YOUR OBJECTIVE:
Below are records; quote them exactly from the first line through the line that contains "Click BUY STOP Einstiegspreis value 18.361,00".

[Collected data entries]
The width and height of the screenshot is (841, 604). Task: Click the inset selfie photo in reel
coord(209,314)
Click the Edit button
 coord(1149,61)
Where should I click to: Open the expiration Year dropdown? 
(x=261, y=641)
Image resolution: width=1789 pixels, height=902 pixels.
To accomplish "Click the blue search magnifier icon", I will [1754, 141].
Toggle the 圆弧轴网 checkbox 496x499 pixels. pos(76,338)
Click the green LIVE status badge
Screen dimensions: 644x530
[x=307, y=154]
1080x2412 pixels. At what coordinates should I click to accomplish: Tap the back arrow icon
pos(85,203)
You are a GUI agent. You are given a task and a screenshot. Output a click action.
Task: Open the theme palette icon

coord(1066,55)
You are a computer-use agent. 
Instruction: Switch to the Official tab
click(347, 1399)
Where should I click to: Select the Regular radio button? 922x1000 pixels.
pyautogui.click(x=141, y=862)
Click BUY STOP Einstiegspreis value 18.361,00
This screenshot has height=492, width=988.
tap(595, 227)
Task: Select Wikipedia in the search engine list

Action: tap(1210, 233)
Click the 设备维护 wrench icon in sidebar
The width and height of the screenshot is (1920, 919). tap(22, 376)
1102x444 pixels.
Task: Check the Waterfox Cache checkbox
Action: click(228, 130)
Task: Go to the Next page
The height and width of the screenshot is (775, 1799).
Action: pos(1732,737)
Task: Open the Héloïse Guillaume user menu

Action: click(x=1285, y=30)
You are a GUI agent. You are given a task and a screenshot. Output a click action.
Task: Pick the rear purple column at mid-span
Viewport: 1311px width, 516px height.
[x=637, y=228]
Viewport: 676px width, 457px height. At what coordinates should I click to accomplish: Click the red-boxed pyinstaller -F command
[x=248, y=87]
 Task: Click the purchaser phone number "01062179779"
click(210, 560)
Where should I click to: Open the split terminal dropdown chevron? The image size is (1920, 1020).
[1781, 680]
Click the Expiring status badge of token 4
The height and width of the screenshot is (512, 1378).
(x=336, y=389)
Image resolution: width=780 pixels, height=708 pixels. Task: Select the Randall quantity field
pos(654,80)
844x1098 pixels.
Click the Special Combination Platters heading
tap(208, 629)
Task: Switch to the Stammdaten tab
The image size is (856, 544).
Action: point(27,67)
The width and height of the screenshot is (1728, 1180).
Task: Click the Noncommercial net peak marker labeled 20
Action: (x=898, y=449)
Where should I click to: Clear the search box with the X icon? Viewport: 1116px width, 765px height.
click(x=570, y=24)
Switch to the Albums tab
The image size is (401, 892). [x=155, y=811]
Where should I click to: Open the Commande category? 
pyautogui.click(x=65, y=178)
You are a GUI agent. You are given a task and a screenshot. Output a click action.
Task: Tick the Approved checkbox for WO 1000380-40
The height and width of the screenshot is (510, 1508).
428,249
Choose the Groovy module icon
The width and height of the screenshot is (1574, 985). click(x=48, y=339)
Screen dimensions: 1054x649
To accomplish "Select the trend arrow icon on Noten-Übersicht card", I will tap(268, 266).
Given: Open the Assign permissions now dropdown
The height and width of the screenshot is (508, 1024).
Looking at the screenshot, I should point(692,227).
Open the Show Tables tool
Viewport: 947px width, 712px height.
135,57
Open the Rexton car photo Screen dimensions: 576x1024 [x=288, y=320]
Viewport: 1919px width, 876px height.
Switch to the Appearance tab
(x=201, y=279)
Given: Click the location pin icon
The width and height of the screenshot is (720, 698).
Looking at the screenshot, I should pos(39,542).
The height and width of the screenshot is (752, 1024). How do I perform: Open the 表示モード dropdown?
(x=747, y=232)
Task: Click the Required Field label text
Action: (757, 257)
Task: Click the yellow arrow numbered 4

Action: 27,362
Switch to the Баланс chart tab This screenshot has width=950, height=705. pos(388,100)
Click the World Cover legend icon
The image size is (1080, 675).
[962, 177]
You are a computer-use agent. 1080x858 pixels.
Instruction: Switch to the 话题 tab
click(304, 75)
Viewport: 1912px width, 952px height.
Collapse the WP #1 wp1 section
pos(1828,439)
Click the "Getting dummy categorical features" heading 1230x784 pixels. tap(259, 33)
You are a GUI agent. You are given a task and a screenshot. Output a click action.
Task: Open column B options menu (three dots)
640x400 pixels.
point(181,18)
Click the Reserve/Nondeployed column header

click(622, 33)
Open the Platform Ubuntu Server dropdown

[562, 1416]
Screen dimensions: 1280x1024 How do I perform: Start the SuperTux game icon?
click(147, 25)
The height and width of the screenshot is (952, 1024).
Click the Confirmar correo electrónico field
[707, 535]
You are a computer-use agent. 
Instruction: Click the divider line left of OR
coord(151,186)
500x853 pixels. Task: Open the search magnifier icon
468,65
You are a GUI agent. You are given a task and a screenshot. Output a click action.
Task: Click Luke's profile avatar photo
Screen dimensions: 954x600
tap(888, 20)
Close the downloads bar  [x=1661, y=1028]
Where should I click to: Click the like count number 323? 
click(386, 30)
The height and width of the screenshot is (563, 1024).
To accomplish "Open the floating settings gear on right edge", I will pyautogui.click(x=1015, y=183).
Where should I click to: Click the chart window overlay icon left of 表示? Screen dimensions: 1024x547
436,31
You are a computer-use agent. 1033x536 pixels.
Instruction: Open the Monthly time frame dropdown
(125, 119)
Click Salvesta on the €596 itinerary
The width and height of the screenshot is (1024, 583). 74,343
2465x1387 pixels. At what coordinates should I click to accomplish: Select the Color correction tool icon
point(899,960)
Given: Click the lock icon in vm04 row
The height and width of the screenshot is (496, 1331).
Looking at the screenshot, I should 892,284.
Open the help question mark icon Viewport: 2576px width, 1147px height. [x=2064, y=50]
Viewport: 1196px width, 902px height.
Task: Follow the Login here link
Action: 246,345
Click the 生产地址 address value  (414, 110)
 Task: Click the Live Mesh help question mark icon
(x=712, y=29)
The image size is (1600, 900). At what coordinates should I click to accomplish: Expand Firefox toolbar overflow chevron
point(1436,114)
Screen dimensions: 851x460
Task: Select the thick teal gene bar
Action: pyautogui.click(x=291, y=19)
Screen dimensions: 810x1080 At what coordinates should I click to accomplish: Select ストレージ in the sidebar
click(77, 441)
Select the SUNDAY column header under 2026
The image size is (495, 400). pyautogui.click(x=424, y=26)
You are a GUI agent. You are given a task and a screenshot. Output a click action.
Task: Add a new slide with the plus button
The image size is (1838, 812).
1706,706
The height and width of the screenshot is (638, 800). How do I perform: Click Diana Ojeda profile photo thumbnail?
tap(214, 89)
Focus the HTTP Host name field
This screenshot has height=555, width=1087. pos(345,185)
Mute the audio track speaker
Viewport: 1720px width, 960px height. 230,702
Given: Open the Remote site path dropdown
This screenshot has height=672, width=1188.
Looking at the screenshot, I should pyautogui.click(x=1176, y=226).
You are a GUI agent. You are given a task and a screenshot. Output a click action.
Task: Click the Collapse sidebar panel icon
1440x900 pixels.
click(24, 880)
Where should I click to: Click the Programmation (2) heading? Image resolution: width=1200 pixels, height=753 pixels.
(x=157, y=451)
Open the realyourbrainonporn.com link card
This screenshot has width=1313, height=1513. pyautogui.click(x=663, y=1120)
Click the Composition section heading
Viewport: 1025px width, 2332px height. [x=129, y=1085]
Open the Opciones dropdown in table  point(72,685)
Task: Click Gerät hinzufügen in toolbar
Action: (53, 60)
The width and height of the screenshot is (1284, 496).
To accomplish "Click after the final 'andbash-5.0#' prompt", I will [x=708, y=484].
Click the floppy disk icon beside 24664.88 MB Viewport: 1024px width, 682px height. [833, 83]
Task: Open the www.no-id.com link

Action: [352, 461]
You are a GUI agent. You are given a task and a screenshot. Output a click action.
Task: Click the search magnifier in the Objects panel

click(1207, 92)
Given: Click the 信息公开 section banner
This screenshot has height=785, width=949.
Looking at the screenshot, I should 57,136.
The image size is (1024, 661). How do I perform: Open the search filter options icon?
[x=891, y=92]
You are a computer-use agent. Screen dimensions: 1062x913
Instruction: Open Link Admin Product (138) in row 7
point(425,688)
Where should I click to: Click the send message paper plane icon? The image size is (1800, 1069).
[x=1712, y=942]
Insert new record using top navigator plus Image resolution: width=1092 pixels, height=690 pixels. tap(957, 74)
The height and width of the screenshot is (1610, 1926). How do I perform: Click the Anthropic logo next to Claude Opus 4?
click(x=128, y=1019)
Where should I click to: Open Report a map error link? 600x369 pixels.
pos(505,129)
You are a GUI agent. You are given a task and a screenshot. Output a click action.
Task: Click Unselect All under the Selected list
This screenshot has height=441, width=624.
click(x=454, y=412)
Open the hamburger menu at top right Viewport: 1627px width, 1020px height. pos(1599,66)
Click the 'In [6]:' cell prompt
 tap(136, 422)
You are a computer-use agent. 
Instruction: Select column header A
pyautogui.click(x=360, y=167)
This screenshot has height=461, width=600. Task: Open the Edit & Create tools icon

REPLY:
The width and height of the screenshot is (841, 604). Task: Click the inset selfie photo in reel
coord(209,314)
Click the Edit button
 coord(1149,61)
Where should I click to: Open the expiration Year dropdown? 
(x=261, y=641)
Image resolution: width=1789 pixels, height=902 pixels.
To accomplish "Click the blue search magnifier icon", I will [1754, 141].
Toggle the 圆弧轴网 checkbox 496x499 pixels. pos(76,338)
Click the green LIVE status badge
Screen dimensions: 644x530
[x=307, y=154]
1080x2412 pixels. At what coordinates should I click to accomplish: Tap the back arrow icon
pos(85,203)
You are a GUI agent. You are given a task and a screenshot. Output a click action.
Task: Open the theme palette icon

coord(1066,55)
You are a computer-use agent. 
Instruction: Switch to the Official tab
click(347, 1399)
Where should I click to: Select the Regular radio button? 922x1000 pixels.
pyautogui.click(x=141, y=862)
Click BUY STOP Einstiegspreis value 18.361,00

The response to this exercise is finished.